6.  Pengangkatan Raden Patah Menjadi Sultan Demak Bintoro

Setelah pasukan Majapahit dapat dikalahkan pada tahun 1481 M oleh pasukan Kadipaten Demak, pemerintahan  Kasultanan  Demak tidak langsung dipegang oleh Raden Patah. Sesuai saran para Wali Songo, sebaiknya Raden Patah menyerahkan pemerintahan sementara Kerajaan Majapahit, kepada Sunan Giri dalam beberapa saat, sambil melihat perkembangan dampak dari jatuhnya Prabu Girindrawardhana sekaligus mencari hari baik untuk penobatan Raden Patah menjadi Raja Kasultanan Demak Bintoro. Raden Patah menyetujui usulan itu serta menyerahkan pemerintahan sementara Kerajaan Majapahit kepada Sunan Giri dengan gelar Prabu Satmata. Ada yang menafsirkan, kata Satmata berasal dari kata kasat mata, yang artinya tidak kelihatan karena memerintah hanya beberapa saat.

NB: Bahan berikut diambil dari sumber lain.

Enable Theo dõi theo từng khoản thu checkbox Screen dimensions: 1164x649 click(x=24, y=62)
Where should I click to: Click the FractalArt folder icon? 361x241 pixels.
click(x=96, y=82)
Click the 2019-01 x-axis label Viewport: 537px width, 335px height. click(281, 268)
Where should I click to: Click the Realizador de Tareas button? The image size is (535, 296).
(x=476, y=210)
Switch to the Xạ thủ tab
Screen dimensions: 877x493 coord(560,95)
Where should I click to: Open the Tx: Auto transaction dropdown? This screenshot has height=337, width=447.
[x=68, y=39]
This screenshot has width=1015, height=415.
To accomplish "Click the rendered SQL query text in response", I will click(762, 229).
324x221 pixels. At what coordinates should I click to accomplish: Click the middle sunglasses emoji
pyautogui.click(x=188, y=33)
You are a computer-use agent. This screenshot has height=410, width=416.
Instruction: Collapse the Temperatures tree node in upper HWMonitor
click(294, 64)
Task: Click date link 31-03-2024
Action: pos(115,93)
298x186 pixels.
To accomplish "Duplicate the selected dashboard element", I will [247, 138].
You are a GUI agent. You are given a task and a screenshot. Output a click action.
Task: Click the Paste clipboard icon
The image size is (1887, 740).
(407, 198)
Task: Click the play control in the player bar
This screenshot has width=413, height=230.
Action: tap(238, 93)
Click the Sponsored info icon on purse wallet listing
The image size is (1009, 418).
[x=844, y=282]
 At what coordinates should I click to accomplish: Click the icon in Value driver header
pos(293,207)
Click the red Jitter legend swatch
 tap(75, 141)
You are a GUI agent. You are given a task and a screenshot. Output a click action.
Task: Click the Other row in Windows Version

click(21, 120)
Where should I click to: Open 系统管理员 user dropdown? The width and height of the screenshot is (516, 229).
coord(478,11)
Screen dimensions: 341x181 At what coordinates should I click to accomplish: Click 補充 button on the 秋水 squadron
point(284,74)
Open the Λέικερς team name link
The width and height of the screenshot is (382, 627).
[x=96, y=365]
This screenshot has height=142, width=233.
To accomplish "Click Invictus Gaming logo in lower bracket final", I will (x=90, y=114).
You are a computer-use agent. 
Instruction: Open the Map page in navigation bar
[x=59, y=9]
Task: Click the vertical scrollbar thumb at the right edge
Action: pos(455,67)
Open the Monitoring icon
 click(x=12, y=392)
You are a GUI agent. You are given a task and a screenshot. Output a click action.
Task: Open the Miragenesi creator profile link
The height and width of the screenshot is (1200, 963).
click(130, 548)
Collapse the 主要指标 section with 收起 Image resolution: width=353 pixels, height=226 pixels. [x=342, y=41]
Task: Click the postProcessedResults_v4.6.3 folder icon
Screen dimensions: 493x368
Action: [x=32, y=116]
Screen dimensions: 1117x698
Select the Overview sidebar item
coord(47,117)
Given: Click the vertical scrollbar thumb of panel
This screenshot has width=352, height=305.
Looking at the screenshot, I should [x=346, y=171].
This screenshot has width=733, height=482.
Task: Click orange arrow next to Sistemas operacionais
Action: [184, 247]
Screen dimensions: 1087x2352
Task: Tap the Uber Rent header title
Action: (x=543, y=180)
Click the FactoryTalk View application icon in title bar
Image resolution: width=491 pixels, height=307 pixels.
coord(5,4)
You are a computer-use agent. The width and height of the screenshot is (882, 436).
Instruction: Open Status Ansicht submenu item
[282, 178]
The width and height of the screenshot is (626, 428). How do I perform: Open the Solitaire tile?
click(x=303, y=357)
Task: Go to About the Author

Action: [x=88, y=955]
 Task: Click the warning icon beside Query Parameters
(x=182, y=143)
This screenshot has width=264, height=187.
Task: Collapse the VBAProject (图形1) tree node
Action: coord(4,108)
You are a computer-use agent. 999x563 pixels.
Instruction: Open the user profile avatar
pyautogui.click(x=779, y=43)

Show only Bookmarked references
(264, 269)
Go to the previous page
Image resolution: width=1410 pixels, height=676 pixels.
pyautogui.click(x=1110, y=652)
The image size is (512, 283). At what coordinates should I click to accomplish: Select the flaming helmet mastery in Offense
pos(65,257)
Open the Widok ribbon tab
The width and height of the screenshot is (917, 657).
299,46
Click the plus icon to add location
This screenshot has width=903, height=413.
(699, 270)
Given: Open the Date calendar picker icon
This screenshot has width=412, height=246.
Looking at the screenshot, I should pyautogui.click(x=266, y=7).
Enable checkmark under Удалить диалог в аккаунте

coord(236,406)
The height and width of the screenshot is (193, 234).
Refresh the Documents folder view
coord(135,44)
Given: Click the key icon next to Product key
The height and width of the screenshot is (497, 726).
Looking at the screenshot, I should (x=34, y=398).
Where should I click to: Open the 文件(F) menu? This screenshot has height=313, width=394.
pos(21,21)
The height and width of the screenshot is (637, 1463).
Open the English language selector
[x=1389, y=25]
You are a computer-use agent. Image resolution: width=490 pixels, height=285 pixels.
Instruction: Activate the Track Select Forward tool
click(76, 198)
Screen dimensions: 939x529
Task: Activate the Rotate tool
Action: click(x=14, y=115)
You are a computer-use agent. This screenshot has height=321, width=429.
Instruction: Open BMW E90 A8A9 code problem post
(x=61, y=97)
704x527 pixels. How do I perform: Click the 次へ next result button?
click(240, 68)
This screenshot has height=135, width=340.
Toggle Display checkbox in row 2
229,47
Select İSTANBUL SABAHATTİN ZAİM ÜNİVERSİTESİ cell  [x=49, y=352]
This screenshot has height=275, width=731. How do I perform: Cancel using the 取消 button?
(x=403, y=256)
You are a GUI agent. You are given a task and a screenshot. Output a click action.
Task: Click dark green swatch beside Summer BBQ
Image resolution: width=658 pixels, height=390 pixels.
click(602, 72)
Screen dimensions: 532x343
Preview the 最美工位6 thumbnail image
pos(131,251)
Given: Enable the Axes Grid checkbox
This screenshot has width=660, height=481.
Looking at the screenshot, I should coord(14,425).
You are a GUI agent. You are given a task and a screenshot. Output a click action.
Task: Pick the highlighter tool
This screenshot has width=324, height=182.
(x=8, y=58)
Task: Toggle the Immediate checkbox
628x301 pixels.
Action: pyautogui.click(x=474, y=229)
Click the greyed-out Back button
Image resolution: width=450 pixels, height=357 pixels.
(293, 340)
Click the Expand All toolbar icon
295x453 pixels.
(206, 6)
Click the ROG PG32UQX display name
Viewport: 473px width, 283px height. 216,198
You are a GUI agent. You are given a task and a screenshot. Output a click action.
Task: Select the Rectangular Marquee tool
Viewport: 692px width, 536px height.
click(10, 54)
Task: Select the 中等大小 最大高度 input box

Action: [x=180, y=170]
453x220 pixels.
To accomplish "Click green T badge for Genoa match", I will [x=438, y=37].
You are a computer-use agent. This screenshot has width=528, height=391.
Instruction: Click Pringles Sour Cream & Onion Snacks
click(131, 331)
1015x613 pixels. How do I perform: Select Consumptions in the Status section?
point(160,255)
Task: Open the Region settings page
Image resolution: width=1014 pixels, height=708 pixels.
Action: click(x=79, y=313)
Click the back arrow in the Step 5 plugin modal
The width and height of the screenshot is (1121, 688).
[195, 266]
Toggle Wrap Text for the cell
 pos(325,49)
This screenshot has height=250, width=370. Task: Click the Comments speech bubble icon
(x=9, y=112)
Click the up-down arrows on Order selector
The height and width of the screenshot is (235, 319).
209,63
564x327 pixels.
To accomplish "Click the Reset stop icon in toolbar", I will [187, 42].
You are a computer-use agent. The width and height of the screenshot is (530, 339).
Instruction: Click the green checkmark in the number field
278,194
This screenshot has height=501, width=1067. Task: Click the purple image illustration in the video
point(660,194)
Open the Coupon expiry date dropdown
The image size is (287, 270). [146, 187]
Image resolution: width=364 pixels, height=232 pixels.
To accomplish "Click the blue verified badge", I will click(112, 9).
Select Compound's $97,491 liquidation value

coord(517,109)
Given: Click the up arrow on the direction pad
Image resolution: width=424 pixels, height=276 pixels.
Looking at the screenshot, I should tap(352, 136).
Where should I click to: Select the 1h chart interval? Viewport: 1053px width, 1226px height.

Masa kejatuhan Majapahit tanggal 10 Besar/ Dzulhijiah tahun 1481 M dengan masa penobatan Raden Patah menjadi Sultan Demak Bintoro pada tanggal 12 Mulud/RobiulAwwal tahun 1482 M . Terhitung ada jarak sekitar 90 hari. Sekitar 50 hari setelah kejatuhan Majapahit sampai akhir Suro, Raden Patah dan Walisongo masih mengurusi para korban perang dan bala bantuan pasukan. Dan pada tanggal 1 Sapar 1404 S, Sunan Giri ditunjuk sebagai Raja Sementara dengan sebutan Prabu Satmata sekaligus menjadi Ketua Panitia Penobatan Kasultanan Demak dengan Sultan terpilih Raden Patah. Jadi masa Sunan Giri jadi Sultan Demak sementara sekitar 90 hari.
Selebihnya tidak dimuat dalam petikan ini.